# Onderdelen opdracht
1 – Hoe lang duurde volgens de tekst over de slachthuisfilm de film die de lerares haar leerlingen liet zien?
2 – Zet de tekst over de slachthuisfilm voort, aansluitend op de laatste zin ervan.

#### Tekst ####

Haar lerares vond het die vrijdag echter een geschikte dag om haar 12 tot 13-jarige pupillen eens een ‘wat hardere’ film te tonen. Een half uur durend gedrocht van een film met de meest afschuwelijke gevallen van miserabele slachthuizen, massavleesproductie en vanzelfsprekend óók alle slachtingen die ‘net even níét goed gingen. Vol in beeld. Ongecensureerd. Met in ’t rond spuitend varkensbloed, spartelende koeien die door hun hoofd gestoken werden en koploos rondspringende kippen. Met kuikentjes die levend gevild werden en gespietste, nog fladderende kippen aan haken. En met varkens die op het moment dat de hals doorgesneden werd, nog duidelijk in doodsnood verkeerden (als in: heftig bewogen). De gruwelijkheid van de ‘foute’ vleesindustrie open en bloot getoond.
“Want dáár leren jullie pas echt van. Op school krijg je nu eenmaal dingen te zien en te horen die jullie thuis niet te zien krijgen,” zo de argumentatie van docent (volgens dochter). Nee. Ja. Inderdaad. Met reden.

#### Aangeleverde gegevens ####

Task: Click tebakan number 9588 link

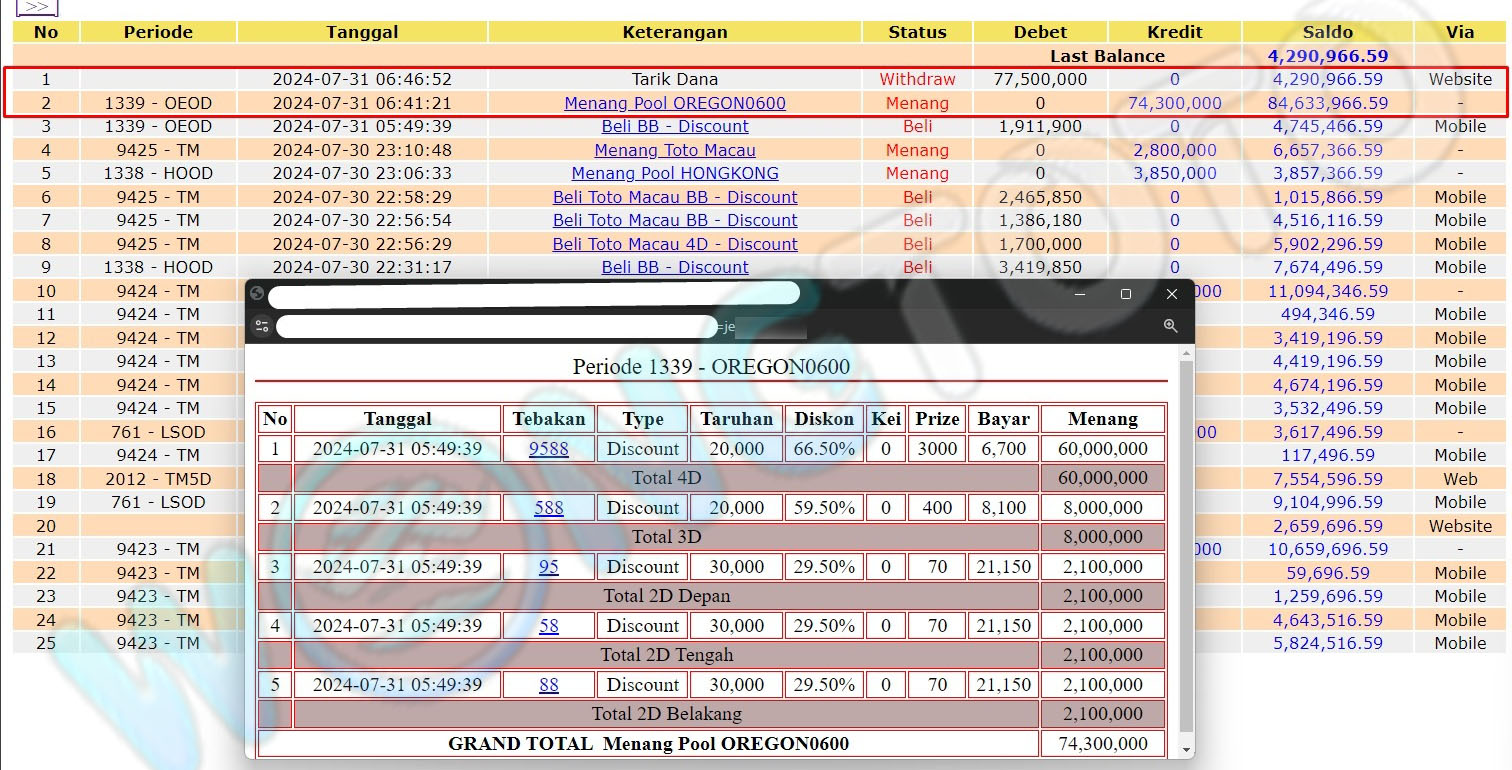Action: [x=548, y=449]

####

# Antwoorden
1 – Een half uur.

2 –
En nu ben ik pissed. Meer dan dat. Dat zij kinderen vegetarisch wil leren koken, prima. Hartstikke fijn. Dat ze mijn dochter op deze afschuwelijke, traumatiserende wijze wil bekeren tot het veganisme, dáár ben ik op zijn zachtst gezegd minder gecharmeerd van. Ik heb het met mijn kinderen vaak genoeg over vlees eten, de vleesindustrie en de gevolgen voor natuur en milieu. Zoon is zelfs al een tijdje vegetarisch geweest. Daarna wilde hij enkel nog vlees eten van ‘gelukkige kippetjes’ (die ik dus bij de plaatselijke boerderij moest gaan halen).

bron: pixabay.com
Minder vlees is meer. Helemaal mee eens. En we hebben ook al een keer een filmpje gekeken over slachtingen, waarbij de gruwelscènes toch maar wel gecensureerd of geblurred waren. Dat leek mij als moeder geschikter, zeker op die leeftijd. Want IK ben hier de opvoeder. Niet zij. Ik bepaal wat ik geschikt acht voor mijn kinderen. Ik mag toch van een school verwachten dat zij ook in kunnen schatten, wat wel en wat niet kan?
Enfin. Er zijn meisjes kotsend de klas uitgelopen. Anderen keken weg, konden het niet aanzien. En mijn dochter is nu zó overstuur en getraumatiseerd dat ze nog geen stroopwafel wil eten omdat daar mogelijk ook ‘dierlijk spul’ in zit. Lekker dan.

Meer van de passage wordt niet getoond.